5/21/2026 at 5:45:03 AM

If someone is interested, this is my supershort zsh/bash scripts that I keep in .zshrc for doing the same thing using plain whisper.cpp, ffmpeg and yt-dlp (`brew install whisper-cpp yt-dlp` for Mac); I output it in vtt format (subtitles) though, but it's easy enough to change it to txt.

  yt_to_srt() {
    local url="$1"
    local output_base="$2"
    local language="${3:-en}"

    yt-dlp -x --audio-format wav --postprocessor-args "-ar 16000" -o "$output_base.wav" "$url"
    whisper-cli --language "$language" --model "$WHISPER_MODEL" --split-on-word --max-len 65 --output-vtt --output-file "$output_base" --file "$output_base.wav"
    rm "$output_base.wav"
  }

  file_to_srt() {
    local filepath="$1"
    local language="${2:-en}"

    local filename=$(basename "$filepath")
    local filename_no_ext="${filename%.*}"
    local output_base="$filename_no_ext"
    local temp_wav="$output_base.wav"

    ffmpeg -i "$filepath" -vn -acodec pcm_s16le -ar 16000 -ac 1 "$temp_wav"
    whisper-cli --language "$language" --model "$WHISPER_MODEL" --split-on-word --max-len 65 --output-vtt --output-file "$output_base" --file "$temp_wav"
    rm "$temp_wav"
  }

plus additional bootstrap script for large-v3-turbo model from my chez-moi dotfiles:

  #!/bin/bash
  # Download whisper.cpp models from Hugging Face (runs once per machine).
  set -euo pipefail
  MODELS_DIR="$HOME/whisper-models"
  BASE_URL="https://huggingface.co/ggerganov/whisper.cpp/resolve/main"
  MODELS=("ggml-large-v3-turbo.bin" "ggml-tiny.bin")
  mkdir -p "$MODELS_DIR"
  for model in "${MODELS[@]}"; do
    if [ ! -f "$MODELS_DIR/$model" ]; then
      echo "Downloading $model..."
      curl -L --progress-bar -o "$MODELS_DIR/$model" "$BASE_URL/$model"
    else
      echo "$model already exists, skipping."
    fi
  done
  echo "Whisper models ready at $MODELS_DIR"

by piotrrojek

5/21/2026 at 7:28:49 AM

yt-dlp can download auto-subtitles and regular subtitles, why not do that and fall back to whisper?

by ramon156

5/21/2026 at 11:58:21 AM

To be frank I didn't know there's such an option :-)

by piotrrojek

5/21/2026 at 1:16:59 PM

In my experience Whisper is several orders of magnitude slower though.

by ranger_danger

5/21/2026 at 7:51:44 AM

Works extremely well. Command to install on Debian 13:

sudo apt update && sudo apt install -y ffmpeg python3-pip python3-venv && git clone https://github.com/kouhxp/yapsnap.git && cd yapsnap && python3 -m venv ~/yapsnap-venv && source ~/yapsnap-venv/bin/activate && pip install --upgrade pip && pip install .

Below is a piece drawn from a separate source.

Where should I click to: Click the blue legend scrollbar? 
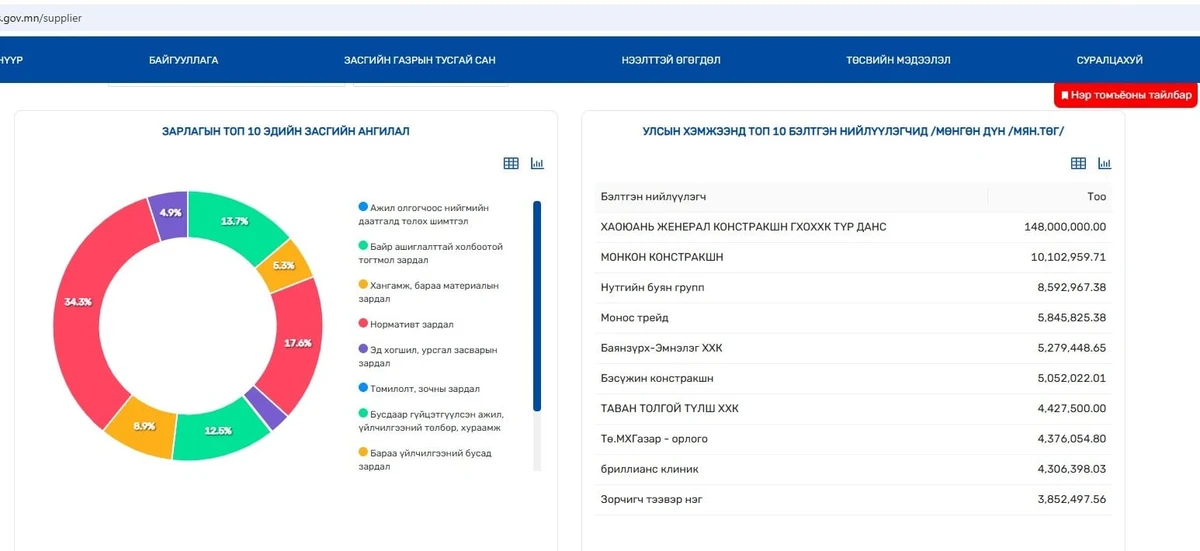(x=537, y=305)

On a 32GB ThinkPad X13, a 21 minute YouTube video was processed by yapsnap under 2 minutes.

Very well done!

by throw98226

5/21/2026 at 1:50:44 PM

thank you!

by mrkn1

5/21/2026 at 8:26:47 AM

Am I a bit thick, but first we created this amazing way to transfer any text very cheaply and fast over network, then we (well, I think it was Meta and Google) decided that no, everything must be a video, then we added subtitles and AI-transcriptions to those videos and now we just dowload transcriptions of those videos presumably to feel LLM to make summaries of them in order to… Read. Them.

I think I’m gonna go read a book.

by delis-thumbs-7e

5/21/2026 at 1:52:50 PM

Good point! I haven't found a faster way to consume info than reading. But depends on the type of learner you are (visual, auditory, hands-on/interactive, etc)

by mrkn1

5/20/2026 at 11:17:00 PM

So, this project consists of a ~175 line README and a ~500 line Python program that glues yt-dlp and Kroko together. Neat.

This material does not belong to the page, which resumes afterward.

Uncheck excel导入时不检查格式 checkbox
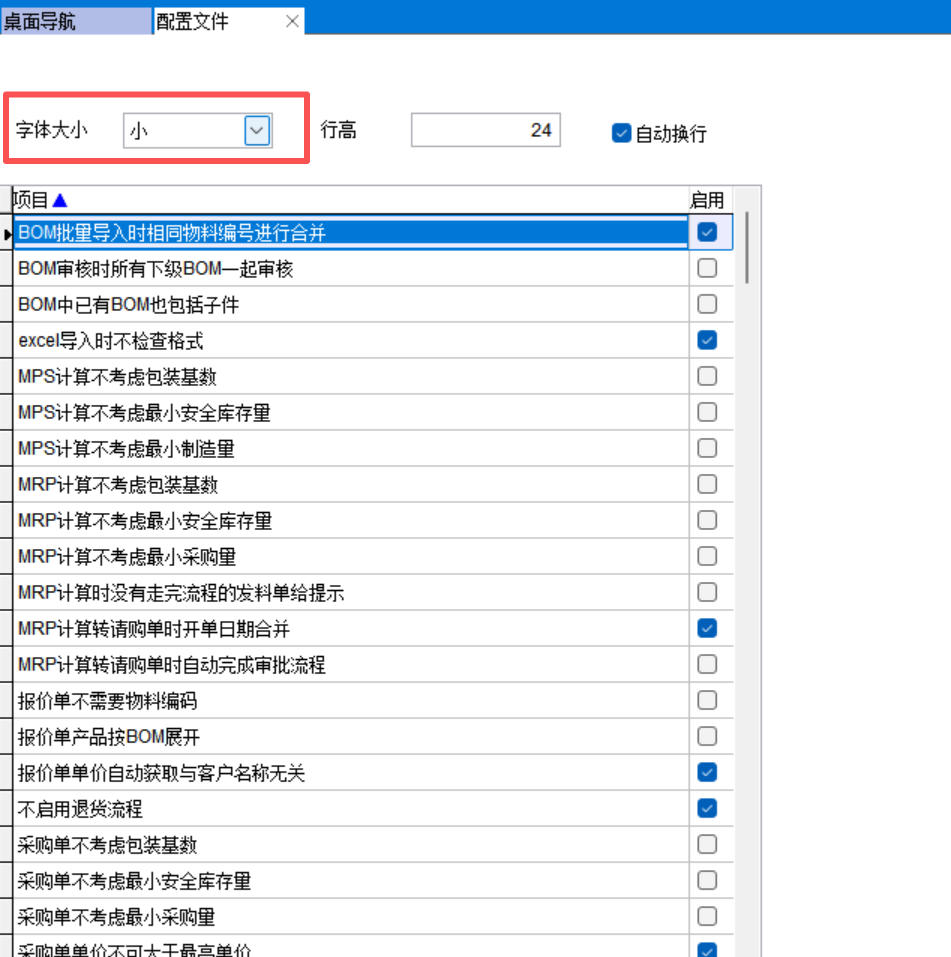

I guess if it encourages you to install and figure out how to use ffmpeg, yt-dlp, kroko, numpy, and onnx that's a good thing. Sometimes just knowing a thing is possible is a huge benefit.

by spudlyo

5/21/2026 at 12:14:51 AM

thank you. You nailed the actual value, that's right. The real win is just knowing you can do this on a laptop CPU, offline, no GPU or cloud bill. There are tiny done-for-you details, like rescaling token timestamps back to real time after the atempo speedup so --timestamps doesn't lie to you, but they are minor.

by mrkn1

5/21/2026 at 3:22:42 AM

Why the choice of Kroko over something like parakeet-tdt-0.6b-v3, which is also faster than realtime on CPU?

by mscdex

5/21/2026 at 5:59:24 AM

Kroko models are more accurate and their size is just a hundred megabytes compared to parakeet (2.5 gigabytes in default fp32)

by nshm

5/21/2026 at 6:40:12 AM

Do you have a link to results confirming this? Kroko does not seem to be on the Open ASR Leaderboard. Parakeet has an average WER of 6.32 across several common datasets.

by mscdex

5/21/2026 at 3:17:41 PM

Kroko's website says benchmarks aren't formalized yet. FWIW, this url says 5% WER for English [0]. though it doesn't specify the dataset, so not directly comparable to Parakeet's 6.32 on the Open ASR Leaderboard

Best way to judge is to try it on your own audio

[0] https://huggingface.co/hudaiapa88/sherpa-stt-onnx

by mrkn1

5/21/2026 at 12:51:52 AM

I see the value as a centralized anti-content-blocker.

This repo is now a good way to centralize hacks around the sure-to-come blockers those platforms will add to prevent download.

Just like uBlockOrigin was a way to centralize all the "just run this greasemonkey script" comments, I can see this getting a huge following for people who really value transcriptions.

by iririririr

5/21/2026 at 12:55:50 AM

I appreciate the perspective! higher ceiling than I'd put on it, but if it gets there awesome. PRs welcome!

by mrkn1

5/21/2026 at 3:38:05 PM

I thought ONNX models were only for text-to-speech? How does one tell them apart if I find some files online?

by majorchord

5/21/2026 at 3:39:35 PM

[dead]

by mrkn1

5/21/2026 at 11:24:39 AM

Very cool, I'm also working on a captioning/subtitling project for the lecture recordings for the university I work at.

My biggest challenge is finding a proper language model that is fast enough and accurate enough since I have to caption about 600 hours of video per week and I preferably want to run all of this on a tiny server (2 cores 4 GB memory). This tool could easily do that with the kroko model but I'll have to test if the accuracy is good enough.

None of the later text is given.